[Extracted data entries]
____________
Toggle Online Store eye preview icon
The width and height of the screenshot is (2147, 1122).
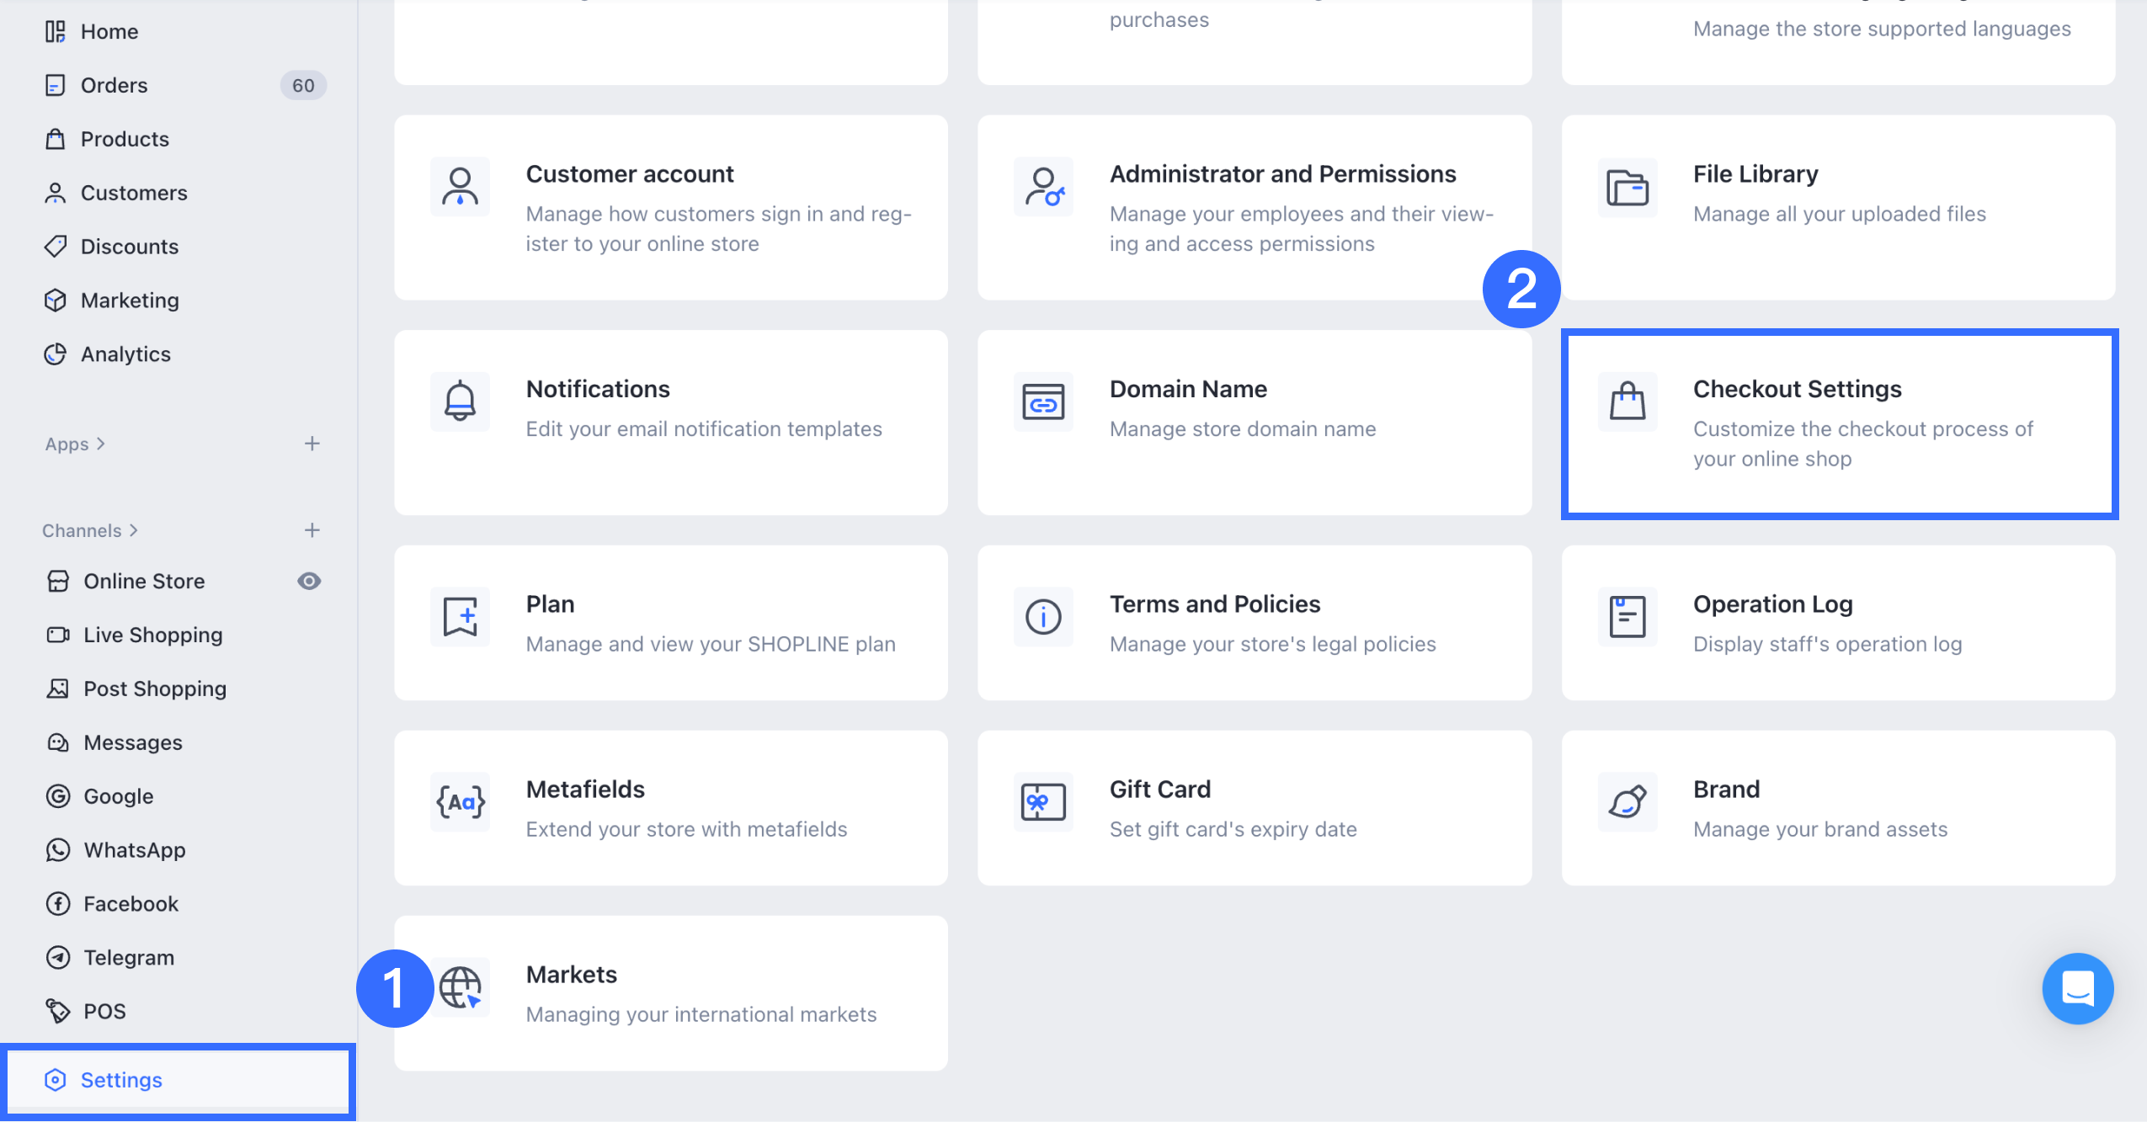click(x=309, y=581)
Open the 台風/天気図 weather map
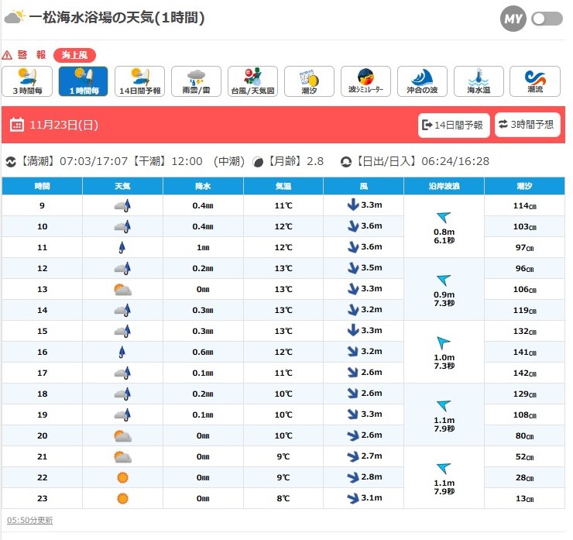This screenshot has width=573, height=540. pyautogui.click(x=252, y=81)
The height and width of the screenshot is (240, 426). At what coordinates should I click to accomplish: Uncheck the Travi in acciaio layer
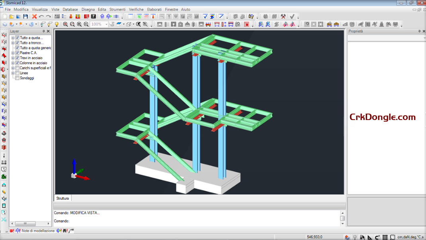click(17, 58)
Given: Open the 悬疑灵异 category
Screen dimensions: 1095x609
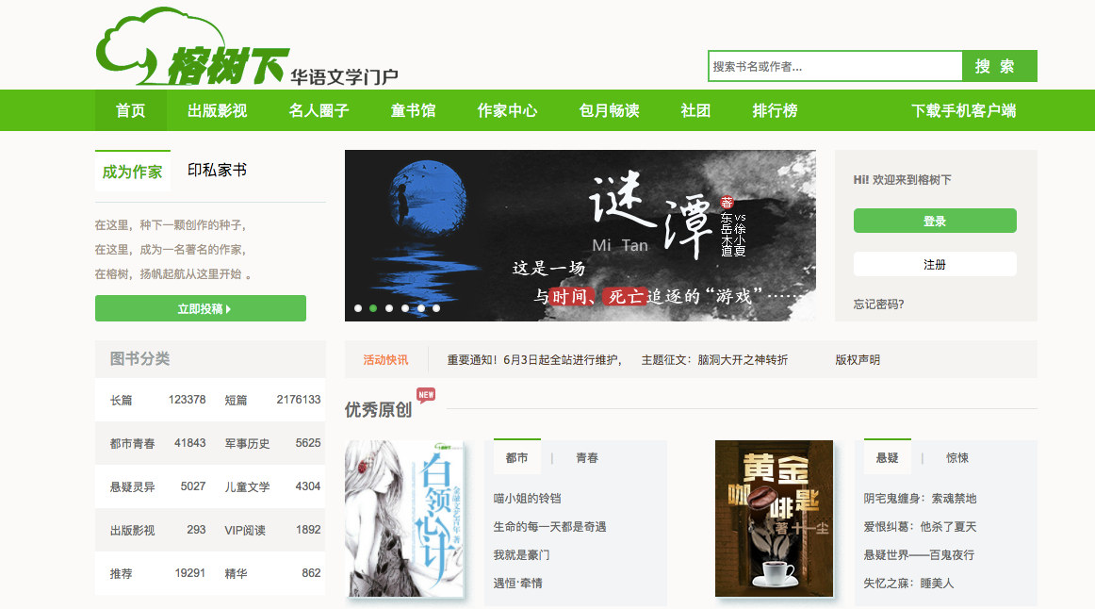Looking at the screenshot, I should click(132, 486).
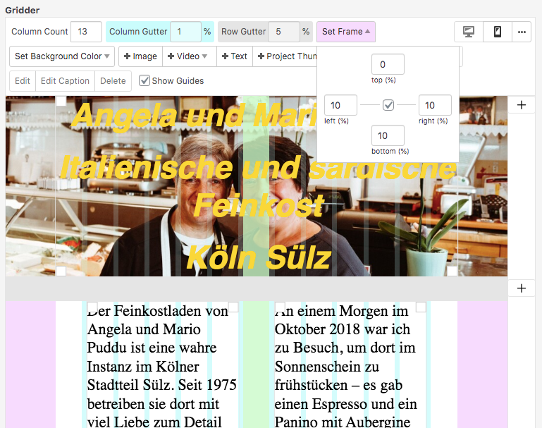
____________
Revise every one of the entries above, swapping each "Open" for "Launch" and keeping everything else the same. Leave the pictures out.

Solution:
Toggle Online Store eye preview icon
The width and height of the screenshot is (2147, 1122).
click(x=309, y=581)
Launch the 台風/天気図 weather map
This screenshot has width=573, height=540. pyautogui.click(x=252, y=81)
The height and width of the screenshot is (240, 426). At what coordinates should I click to accomplish: Uncheck the Travi in acciaio layer
click(17, 58)
Given: Launch the 悬疑灵异 category
Screen dimensions: 1095x609
Looking at the screenshot, I should click(132, 486).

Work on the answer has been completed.